But that addresses only the “final resting places” of our dead citizens. What of the human bits and pieces that have been obtained legally through archaeological excavations or other means like biological supply businesses? Again, NC law allows professional archaeologists to recover (“dig,” in the vernacular) human skeletal remains found during planned excavations of Indian villages, colonial farmsteads, and old family cemeteries. Burials likewise can be excavated in the course of recovering remains inadvertently revealed during farm plowing, construction projects and natural erosion of stream banks or ocean beaches. The law (NC General Statute 70, Article 3) that covers such situations is the “Unmarked Human Burial and Human Skeletal Remains Protection Act,” or, more simply, the “burial law.”

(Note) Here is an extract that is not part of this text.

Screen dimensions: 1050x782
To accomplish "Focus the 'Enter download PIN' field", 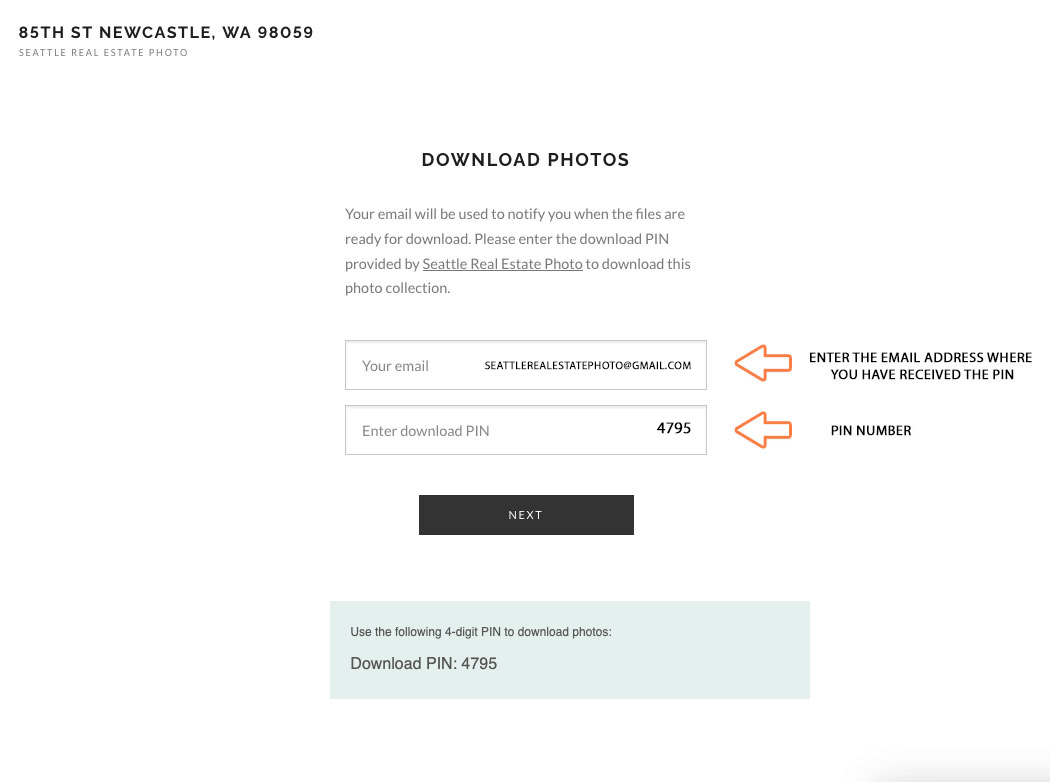I will (526, 430).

Germane to this discussion are the “prohibited acts” embodied in the burial law (§70-37). It is illegal in our state to knowingly acquire human skeletal remains, knowingly exhibit or sell remains (more on that in a moment), or retain remains for scientific analysis beyond defined time limits. There are several things to note carefully here; that law applies only to remains from “unmarked burials in North Carolina after October 1, 1981,” the date the law came into force. It may not apply to remains from marked graves, or those from other states, or that were obtained before October 1, 1981. (Other state and federal laws prohibit interstate transport of human remains obtained from outside NC, that were procured in violation of other state and federal archaeology laws, including the Archaeological Resources Protection Act of 1979, 16 USC 470).

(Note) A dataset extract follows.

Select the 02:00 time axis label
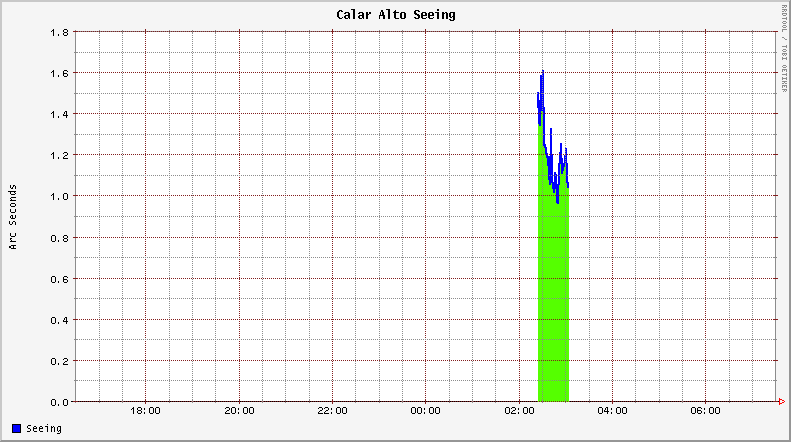Viewport: 791px width, 442px height. [519, 411]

So, while archaeologists, medical examiners, and law enforcement officials may gather and keep (at least temporarily) human remains, where does that leave museum professionals? It is clear that museums may legally possess bones and other remains acquired through donations of private collections, and even through purchase. It is less clear, however, how curators should properly care for, much less exhibit human remains (perhaps not a good idea, in the moral sense, and especially in the court of public opinion). Determining the original provenance and, especially, the age and ethnic relations of human remains is often difficult, even with able assistance from archaeologists and forensic anthropologists. Even the hint of Native American origins may complicate things (cf. NAGPRA); and with only very rare exceptions, DNA analyses of bones, teeth, hair, skin flakes, or nail parings will not give you quick and easy answers to who’s in your collection, and are they related to Miss X, or Group Y. It’s easy in the television world of CSI, but not in real life.
The aforementioned braided hair watch fobs likely fall out the equation for curators, as such things are not expressly addressed in the laws mentioned. If items incorporate Native American hair or similar elements, they could fall under the purview of NAGPRA, but the typical majority of Victorian-era ornaments or collages should be safe to display.
The best practical, and perhaps experiential, advice I can offer is this: if you have, or even think you have human remains in your collection, do not openly advertise that fact. Don’t store or handle those items in a careless or disrespectful manner. Do not plan to display any human remains—even with caveats about the legality of how they were obtained—either as original objects, photographs, digital images, or—heaven forbid—decorated art objects. Unless, of course, you’re willing to defend openly your personal and institutional insensitivity to cultural norms, and the feelings of real or claimed descendents.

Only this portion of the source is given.